One day I was watching the Ironman World Championship and it featured a story about a son and father called Team Hoyt, watching their story that day changed my world. Rick (the son) was a quadriplegic with cerebral palsy. Dick (the father) refused to have Rick institutionalized even though he couldn’t walk or speak his eyes would follow Dick and his wife as they moved around the room. The family would take Rick sledding, swimming and even taught him the alphabet and basic words, they treated like any other child. As technology advanced Rick was given an interactive computer, he could highlight letters of the alphabet by just a simple tap with his head against a head piece attached to his wheelchair.

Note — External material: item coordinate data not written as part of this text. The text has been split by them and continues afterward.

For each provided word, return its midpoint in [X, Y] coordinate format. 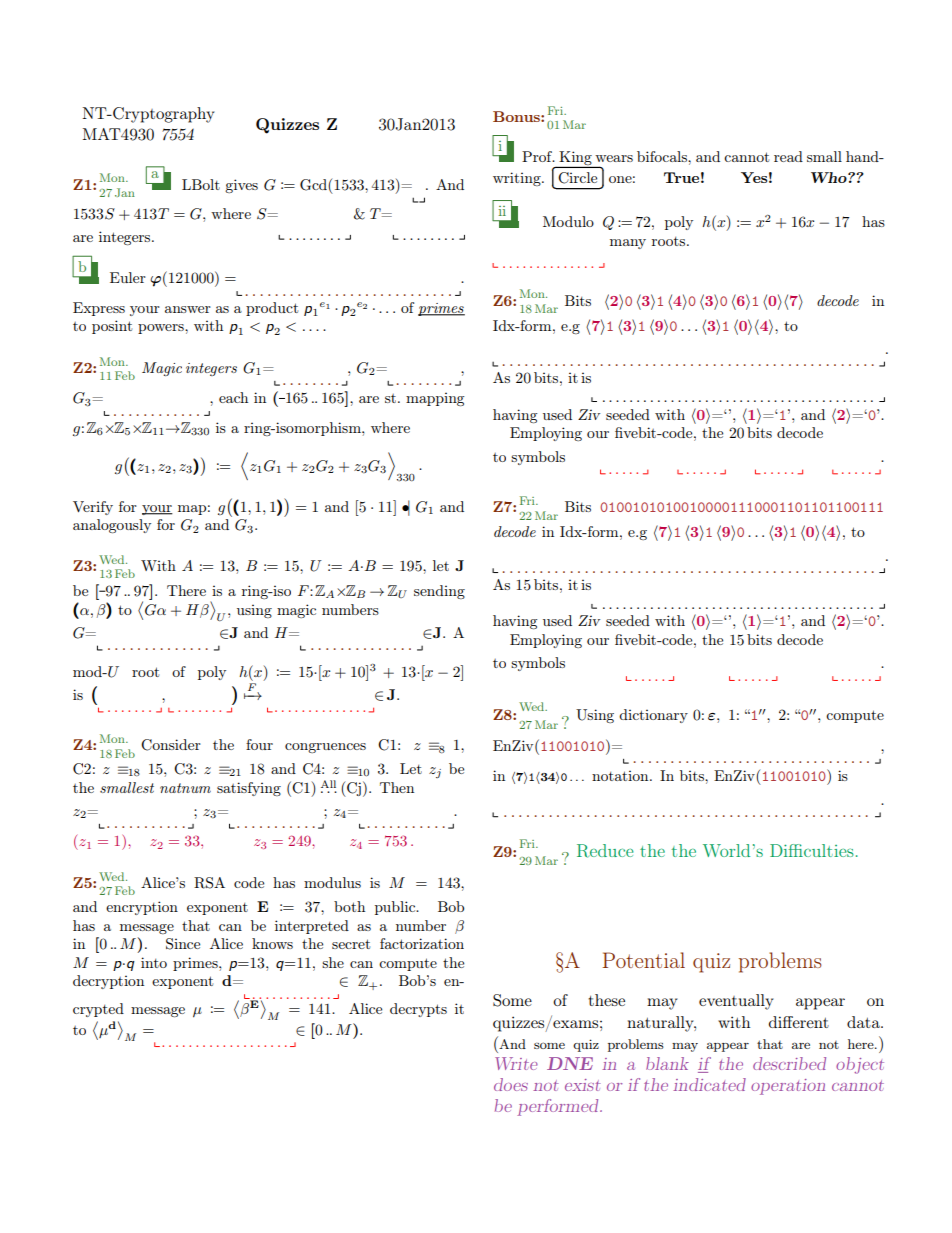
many [628, 244]
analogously [112, 526]
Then [397, 787]
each [233, 397]
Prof [538, 156]
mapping [435, 399]
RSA [209, 883]
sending [439, 592]
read [788, 156]
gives [241, 186]
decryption [108, 982]
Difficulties [812, 850]
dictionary [653, 716]
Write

One day Rick told his father that he wanted to participate in a five mile charity run which meant Dick had to push Rick in a wheel chair to the finish line which he did. Later that night after the race Rick told his father “Dad, when I’m running it feels like I’m not handicapped” and that is when the magic started.
Those words led to over 1,000 races completed including six ironman competitions. Dick would pull Rick in a boat with a bungee cord attached to his waist for the swimming stage. For the biking stage, Rick rode a special two-seater bicycle and then Dick would push Rick in his custom made running chair to the finishing line. Rick was once asked, if he could give his father one thing, what would it be and he replied that I would like for my dad to sit in the chair so I could push him for once. There was something about the special bond between them that touched me deeply and before I knew it I was training for my first Ironman and believe me it wasn’t easy because I didn’t know how to swim and couldn’t run around the block without catching my breath a few times.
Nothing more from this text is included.